The group has complained about unsatisfactory conditions at the Casa Grande Hotel where they are staying.
“Once we are able to get that aspect regarding accommodation properly settled, while anything could happen in life, we do not see any further [fallout]. Most of the conversation has been around ‘where I am staying’. Barbados is in the heart of its tourist season and therefore we would have to find, if necessary, accommodation . . . that will settle their concerns. That is 90 per cent of the issue, not the Barbados Community College,” Jones said.
The Minister described what had happened with the Nigerians as “a bit unfortunate”.
“And we as a Government will continue to work with all the parties involved to ensure that whatever difficulties were at the root of some of what you saw expressed would dissipate so what the students came for would be reached,” he said.
He said the fact students were going through orientation this week was a positive sign that there was “some settling in some of the issues which presented themselves”.
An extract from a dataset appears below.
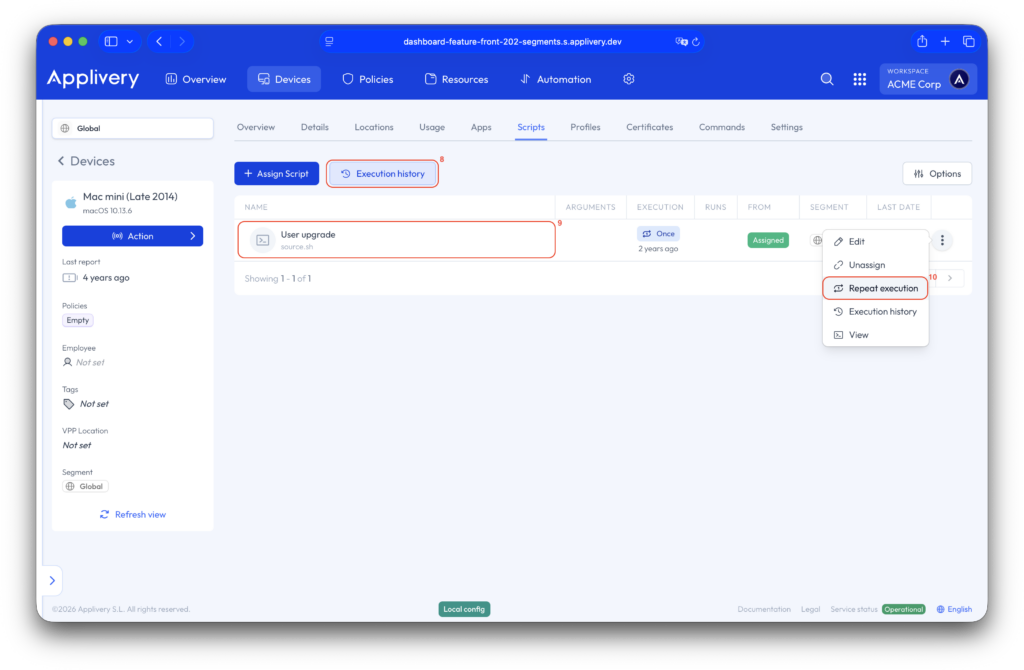This screenshot has height=670, width=1024.
Task: Open the ACME Corp workspace switcher
Action: [927, 79]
“We expect that this will continue. The Government has appointed Dr Deryck Murray [director of the Commission for Pan-African Affairs] as its liaison between students and the principal private entrepreneur to essentially keep us abreast of the progress of the matter . . . and be able to deal with some of the cultural issues which present themselves and basically as a go-between [for] the Government and the students here in Barbados,” he added.
The students came to Barbados under the Delta State Youth Empowerment Programme (YEP) of Nigeria and Jones said while Government supported such initiatives, the only involvement it had in this particular case was at the level of immigration to process student visas, the Ministry of Health, and through the BCC.
“We were not engaged or involved at the level of accommodation or things of that ilk. I think that is where we have had some breakdown,” he said.
He said some officials from the Nigerian Embassy in Trinidad should be on their way to Barbados to further explore and help to resolve any outstanding issues.
“This was an unfortunate scenario that spilled out as a result of a combination of factors, some human made and some not human made. That is the reality. But you can rest assured that the agencies of Government will work individually or cooperatively to ensure that not only the needs of those Nigerians are satisfied here, but any other group or individual student,” said Jones.
Meantime, the Minister noted that while there has been much focus on this group of students, many Nigerians have already been studying here, at the American University of Barbados (AUB).
In fact, he said, the AUB was expecting to increase the number of students from Africa to about 200 by September and 1,000 over the next four years, through its Africa Outreach Programme.